Der ISS Transit am 28.04.2021

Nur eineinhalb Kilometer nordwestlich der nordhessischen Kleinstadt Edermünde befand sich die Zentrallinie, auf der die ISS am 28.04.2021 um 09:08:24, durch die Sonnenscheibe fliegen sollte.
Schon Tage zuvor wurden mit Google Earth und dem Astroprogramm Stellarium die erforderlichen Daten ermittelt. Auch eine Besichtigung des Beobachtungsplatzes wurde tags zuvor vorgenommen. Bei so einer Aktion musste alles passen, da der Durchflug der ISS durch die Sonne nur 1,2 Sekunden dauerte.

Eineinhalb Stunden vor dem Ereignis haben wir das Fernrohr aufgebaut und alles exakt ausgerichtet. Der Laptop zur Steuerung der ASI Kamera war versteckt in einer schwarzen Box untergebracht, damit man beim gleißenden Sonnenlicht den Monitor in aller Ruhe betrachten und die Werte für die Kamera einstellen konnte. Eine Decke über dem Kopf schirmte das Restlicht ab.





   

ISS_Transit_in_Kalzuim_28.04.2021_Geschwindigkeit_0125.mp4



Um 9:08:00 wurde die Aufnahmekamera am Fernrohr gestartet. Endlos zogen sich die Sekunden dahin.
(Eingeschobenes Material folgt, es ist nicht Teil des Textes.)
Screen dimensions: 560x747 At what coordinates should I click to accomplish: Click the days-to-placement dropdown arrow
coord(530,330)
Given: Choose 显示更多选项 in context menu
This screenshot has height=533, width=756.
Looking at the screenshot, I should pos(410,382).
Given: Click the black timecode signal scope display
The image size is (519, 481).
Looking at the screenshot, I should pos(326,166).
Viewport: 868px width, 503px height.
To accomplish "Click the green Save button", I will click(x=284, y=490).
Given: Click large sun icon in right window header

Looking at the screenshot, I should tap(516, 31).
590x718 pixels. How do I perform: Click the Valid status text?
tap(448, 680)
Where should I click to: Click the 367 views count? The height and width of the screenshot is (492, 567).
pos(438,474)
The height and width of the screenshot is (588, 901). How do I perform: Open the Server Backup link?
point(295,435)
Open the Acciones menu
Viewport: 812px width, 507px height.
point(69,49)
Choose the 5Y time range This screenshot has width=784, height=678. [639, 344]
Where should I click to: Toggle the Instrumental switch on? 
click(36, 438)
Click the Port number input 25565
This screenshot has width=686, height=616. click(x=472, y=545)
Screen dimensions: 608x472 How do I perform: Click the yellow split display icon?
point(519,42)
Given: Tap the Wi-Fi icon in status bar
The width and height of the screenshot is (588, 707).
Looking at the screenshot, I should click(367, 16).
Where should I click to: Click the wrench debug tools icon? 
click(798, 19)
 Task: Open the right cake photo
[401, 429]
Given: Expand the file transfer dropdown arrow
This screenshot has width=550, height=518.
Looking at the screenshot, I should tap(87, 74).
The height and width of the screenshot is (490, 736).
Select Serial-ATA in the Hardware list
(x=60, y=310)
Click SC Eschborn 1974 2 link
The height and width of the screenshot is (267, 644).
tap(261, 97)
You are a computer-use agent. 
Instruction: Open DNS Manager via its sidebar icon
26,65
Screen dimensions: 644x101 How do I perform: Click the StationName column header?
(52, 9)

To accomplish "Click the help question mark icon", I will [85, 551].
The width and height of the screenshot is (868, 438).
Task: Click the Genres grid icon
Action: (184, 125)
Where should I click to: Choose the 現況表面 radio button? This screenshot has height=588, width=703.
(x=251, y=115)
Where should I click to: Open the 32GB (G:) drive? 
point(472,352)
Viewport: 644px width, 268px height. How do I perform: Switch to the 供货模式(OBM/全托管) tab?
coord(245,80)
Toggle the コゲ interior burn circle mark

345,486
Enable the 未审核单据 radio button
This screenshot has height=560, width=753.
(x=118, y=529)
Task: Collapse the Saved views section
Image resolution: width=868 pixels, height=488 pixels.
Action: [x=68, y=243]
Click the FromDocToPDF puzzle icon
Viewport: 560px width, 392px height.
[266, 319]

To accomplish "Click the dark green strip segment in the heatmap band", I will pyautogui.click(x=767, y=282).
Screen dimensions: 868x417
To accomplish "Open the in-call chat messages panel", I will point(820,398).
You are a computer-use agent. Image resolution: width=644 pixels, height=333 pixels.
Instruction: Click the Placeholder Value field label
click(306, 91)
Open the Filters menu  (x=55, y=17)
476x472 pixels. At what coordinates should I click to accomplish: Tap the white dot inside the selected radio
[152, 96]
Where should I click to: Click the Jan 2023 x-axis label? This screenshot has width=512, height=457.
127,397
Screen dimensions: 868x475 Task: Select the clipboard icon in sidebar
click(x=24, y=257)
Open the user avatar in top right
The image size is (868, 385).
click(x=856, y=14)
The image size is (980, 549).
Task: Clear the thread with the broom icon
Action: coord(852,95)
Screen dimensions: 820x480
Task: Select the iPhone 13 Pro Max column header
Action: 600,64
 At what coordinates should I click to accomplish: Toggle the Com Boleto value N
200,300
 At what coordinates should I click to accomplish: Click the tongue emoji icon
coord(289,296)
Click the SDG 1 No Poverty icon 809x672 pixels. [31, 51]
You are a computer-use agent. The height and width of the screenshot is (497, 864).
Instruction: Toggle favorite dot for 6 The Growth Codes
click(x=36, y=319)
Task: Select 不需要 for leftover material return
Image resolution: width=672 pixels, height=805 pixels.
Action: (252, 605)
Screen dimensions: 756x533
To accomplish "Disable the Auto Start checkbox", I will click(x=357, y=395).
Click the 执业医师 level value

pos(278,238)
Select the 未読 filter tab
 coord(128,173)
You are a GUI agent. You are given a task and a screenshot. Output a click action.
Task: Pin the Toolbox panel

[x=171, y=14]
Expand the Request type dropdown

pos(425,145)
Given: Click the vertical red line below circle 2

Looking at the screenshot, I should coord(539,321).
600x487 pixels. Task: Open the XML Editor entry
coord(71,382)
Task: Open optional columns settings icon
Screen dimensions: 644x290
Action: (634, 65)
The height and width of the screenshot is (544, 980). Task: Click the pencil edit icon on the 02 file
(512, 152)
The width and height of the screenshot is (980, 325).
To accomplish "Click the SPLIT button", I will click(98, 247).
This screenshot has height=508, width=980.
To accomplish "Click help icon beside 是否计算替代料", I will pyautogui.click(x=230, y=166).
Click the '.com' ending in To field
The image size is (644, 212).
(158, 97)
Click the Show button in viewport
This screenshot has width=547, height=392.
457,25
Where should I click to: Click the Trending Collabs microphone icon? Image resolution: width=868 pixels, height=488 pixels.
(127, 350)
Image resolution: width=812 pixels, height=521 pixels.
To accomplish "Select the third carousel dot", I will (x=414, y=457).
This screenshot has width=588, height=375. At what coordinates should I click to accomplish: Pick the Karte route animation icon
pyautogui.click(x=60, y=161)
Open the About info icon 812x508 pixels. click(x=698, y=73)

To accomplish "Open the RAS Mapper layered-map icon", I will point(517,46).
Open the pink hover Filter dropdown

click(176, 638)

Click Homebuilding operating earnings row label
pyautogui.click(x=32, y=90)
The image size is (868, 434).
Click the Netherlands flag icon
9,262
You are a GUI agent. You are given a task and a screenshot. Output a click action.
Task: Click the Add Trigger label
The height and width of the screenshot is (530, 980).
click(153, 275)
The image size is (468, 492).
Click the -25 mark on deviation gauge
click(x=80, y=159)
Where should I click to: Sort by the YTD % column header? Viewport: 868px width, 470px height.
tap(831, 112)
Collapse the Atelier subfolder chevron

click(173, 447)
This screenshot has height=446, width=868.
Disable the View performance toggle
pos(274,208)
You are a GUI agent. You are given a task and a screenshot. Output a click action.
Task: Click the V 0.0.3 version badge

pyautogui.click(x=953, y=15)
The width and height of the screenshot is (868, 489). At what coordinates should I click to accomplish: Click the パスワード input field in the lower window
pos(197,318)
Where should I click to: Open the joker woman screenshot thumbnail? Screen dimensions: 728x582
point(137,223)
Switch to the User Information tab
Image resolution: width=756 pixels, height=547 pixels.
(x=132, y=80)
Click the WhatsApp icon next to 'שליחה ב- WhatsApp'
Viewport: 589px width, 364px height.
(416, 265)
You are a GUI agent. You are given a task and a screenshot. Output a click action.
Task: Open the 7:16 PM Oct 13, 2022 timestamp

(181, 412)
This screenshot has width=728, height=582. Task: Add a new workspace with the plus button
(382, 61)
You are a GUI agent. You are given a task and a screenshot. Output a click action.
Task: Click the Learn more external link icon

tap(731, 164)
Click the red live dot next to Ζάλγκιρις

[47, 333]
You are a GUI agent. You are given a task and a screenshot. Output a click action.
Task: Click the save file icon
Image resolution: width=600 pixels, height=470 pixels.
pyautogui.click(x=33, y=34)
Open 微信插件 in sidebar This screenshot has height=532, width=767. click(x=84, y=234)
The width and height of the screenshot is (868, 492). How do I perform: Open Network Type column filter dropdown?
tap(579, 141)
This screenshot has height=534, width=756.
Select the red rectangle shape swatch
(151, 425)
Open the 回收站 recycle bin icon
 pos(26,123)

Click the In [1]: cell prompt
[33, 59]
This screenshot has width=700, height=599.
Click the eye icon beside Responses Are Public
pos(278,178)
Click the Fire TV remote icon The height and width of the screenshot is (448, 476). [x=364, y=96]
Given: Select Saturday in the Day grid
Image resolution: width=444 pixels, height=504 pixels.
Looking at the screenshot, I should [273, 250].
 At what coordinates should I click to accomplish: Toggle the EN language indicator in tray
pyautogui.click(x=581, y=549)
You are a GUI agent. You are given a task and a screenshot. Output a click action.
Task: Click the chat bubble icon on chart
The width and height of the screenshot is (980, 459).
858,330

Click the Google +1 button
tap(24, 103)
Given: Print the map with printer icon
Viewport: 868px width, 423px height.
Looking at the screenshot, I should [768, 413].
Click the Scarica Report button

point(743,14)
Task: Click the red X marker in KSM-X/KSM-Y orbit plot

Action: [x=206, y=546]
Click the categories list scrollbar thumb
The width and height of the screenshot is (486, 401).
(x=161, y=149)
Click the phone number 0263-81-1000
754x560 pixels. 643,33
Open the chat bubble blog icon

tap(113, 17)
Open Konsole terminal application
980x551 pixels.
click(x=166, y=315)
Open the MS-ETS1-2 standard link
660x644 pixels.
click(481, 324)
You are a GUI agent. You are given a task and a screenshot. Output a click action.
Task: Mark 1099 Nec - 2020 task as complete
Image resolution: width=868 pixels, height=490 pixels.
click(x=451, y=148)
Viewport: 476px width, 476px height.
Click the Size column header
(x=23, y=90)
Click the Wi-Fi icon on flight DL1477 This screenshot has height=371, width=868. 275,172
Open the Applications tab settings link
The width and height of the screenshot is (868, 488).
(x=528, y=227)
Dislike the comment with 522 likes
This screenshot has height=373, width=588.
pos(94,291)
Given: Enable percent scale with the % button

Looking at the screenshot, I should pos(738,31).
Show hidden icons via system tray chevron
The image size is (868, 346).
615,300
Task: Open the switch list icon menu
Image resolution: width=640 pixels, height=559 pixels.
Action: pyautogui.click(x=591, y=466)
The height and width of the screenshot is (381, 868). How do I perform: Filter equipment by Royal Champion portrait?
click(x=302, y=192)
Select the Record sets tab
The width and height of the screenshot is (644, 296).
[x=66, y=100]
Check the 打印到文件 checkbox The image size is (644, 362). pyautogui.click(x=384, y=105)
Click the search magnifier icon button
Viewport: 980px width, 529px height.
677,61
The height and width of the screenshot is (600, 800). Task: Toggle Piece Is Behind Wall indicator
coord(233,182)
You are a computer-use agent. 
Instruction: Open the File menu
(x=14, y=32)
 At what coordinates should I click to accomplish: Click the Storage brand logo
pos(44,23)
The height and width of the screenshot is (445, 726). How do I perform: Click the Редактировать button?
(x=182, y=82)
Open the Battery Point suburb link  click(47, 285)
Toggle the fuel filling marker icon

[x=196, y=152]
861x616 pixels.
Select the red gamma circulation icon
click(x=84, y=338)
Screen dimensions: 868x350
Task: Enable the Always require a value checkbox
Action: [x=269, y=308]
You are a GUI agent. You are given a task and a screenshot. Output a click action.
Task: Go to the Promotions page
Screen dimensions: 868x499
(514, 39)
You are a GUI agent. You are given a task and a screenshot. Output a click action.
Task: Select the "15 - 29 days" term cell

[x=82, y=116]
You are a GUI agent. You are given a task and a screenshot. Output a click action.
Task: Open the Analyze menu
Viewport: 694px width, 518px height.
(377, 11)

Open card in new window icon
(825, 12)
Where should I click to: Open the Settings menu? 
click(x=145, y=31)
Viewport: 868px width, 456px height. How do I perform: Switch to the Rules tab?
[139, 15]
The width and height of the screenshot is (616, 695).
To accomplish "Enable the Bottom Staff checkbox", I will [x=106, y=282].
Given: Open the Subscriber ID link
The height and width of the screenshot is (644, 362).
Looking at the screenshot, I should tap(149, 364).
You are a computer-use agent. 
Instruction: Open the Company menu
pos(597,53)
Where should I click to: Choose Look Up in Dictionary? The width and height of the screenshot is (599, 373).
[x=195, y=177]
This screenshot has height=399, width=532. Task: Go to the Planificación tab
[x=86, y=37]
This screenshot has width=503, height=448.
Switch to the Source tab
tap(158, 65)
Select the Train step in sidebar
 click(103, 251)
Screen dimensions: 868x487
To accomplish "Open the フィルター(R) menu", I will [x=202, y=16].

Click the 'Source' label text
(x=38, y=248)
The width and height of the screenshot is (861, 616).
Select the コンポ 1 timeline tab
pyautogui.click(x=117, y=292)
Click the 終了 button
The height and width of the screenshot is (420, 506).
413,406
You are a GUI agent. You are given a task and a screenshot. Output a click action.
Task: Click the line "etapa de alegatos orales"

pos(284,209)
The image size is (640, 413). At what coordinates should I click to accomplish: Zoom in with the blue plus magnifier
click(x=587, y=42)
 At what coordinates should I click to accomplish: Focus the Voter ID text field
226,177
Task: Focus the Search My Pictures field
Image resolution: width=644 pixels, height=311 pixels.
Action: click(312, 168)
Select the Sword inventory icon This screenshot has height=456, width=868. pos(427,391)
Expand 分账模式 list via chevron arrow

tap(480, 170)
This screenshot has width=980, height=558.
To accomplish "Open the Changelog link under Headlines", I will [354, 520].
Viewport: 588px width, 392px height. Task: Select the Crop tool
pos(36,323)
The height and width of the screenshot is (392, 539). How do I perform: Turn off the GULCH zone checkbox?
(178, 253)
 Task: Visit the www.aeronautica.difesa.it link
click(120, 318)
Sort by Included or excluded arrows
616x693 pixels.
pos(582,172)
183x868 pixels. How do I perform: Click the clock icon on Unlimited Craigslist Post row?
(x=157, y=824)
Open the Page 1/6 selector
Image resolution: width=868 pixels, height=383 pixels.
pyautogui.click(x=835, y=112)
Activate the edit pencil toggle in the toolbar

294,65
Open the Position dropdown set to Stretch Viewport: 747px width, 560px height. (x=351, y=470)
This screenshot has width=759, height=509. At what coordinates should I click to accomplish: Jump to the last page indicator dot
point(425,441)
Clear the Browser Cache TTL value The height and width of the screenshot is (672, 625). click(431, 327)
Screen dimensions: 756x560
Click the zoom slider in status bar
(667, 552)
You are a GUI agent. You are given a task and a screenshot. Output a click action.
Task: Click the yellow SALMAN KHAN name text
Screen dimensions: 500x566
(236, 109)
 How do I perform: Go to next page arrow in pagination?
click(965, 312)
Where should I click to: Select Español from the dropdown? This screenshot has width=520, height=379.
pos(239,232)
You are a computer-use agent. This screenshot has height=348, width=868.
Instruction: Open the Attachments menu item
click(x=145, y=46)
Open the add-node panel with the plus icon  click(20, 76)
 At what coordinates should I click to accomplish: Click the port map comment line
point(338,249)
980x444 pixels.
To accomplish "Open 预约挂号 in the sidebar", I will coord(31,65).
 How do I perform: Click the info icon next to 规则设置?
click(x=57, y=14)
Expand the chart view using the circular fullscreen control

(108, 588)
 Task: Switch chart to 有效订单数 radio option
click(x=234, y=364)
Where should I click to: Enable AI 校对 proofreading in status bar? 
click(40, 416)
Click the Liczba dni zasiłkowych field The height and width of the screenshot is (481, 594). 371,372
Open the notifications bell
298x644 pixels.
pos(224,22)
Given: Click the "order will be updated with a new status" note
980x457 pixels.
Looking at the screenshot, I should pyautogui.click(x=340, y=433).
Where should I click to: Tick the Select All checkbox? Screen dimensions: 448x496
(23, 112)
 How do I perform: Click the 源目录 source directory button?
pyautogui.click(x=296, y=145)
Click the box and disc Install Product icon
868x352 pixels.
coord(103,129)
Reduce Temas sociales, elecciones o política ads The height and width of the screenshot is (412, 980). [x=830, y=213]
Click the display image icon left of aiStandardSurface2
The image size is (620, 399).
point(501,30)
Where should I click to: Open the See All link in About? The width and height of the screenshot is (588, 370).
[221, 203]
Tausend Gedanken schwirrten einem durch den Kopf. Passt alles? Stimmt die berechnete Uhrzeit? Stehen wir wirklich exakt auf der Zentral Linie?  
Und wie wir auf der Zentral Linie standen. Es passte alles auf den Punkt. Genau um 09:08:24 meldete Andreas unter der Blendschutz-Decke am Laptop: „Eben ist eine Fliege durchs Gesichtsfeld gehuscht. Das müsste es gewesen sein.“
Eigentlich total unspektakulär. Jemandem, der unaufmerksam auf den Monitor geschaut hätte, wäre der ISS Durchflug überhaupt nicht aufgefallen.
Erst nach der Kontrolle der Aufnahmen vor Ort, stellten wir fest, dass die Kamera tatsächlich 199 Einzelbilder von der ISS eingefangen hat. Über 3600 Bilder waren für die Tonne, aber die 199 waren das Higlight. Wir begriffen erst nach der Durchsicht der Bilder, was uns da für ein Treffer gelungen war.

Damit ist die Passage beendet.